Who, then, will save our children from the hell we have just glimpsed yet again? Michael Moore? There was a time when the works of this irresponsible cynic would have been derided as the half-baked rantings of a perpetual student, but now, although it is established that most of what he says is nonsense, this egomaniac has become the fabulously wealthy figurehead of a worldwide movement.
So, what is the individual to do who not only finds this tedious but perceives in it the potential for disaster? It would be easy, in the present climate, to join in the general "pacifism". I don't underestimate the appetite of the world for even one more person suddenly piping up about how "stupid" George Bush is. Such a person, far from encountering the glazed tedium they might deserve, would be hailed as a radical, an original, a kind of hero.

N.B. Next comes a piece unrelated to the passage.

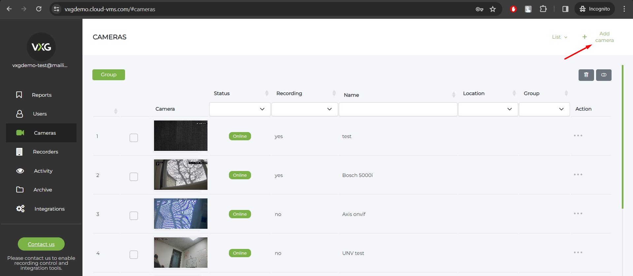Go to Recorders in the sidebar
The image size is (633, 276).
point(45,152)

The moral choice facing each of us who lives now in the protectorate of the US is not between peace and war, but between standing four square behind those who defend us, or joining those who, knowing they will be protected anyway, choose to abuse their freedom by spitting at those who would save their children's lives.
As an individual, I can pledge only the piece of ground on which I stand, and so choose to pledge it again to those who have embraced responsibility for ensuring that I can continue to choose between supporting them or not.
I don't seek to change anyone's mind. I merely invite people to countenance, as I did, the possibility that everything they have believed may not so much have been wrong as right only in circumstances which are now changed.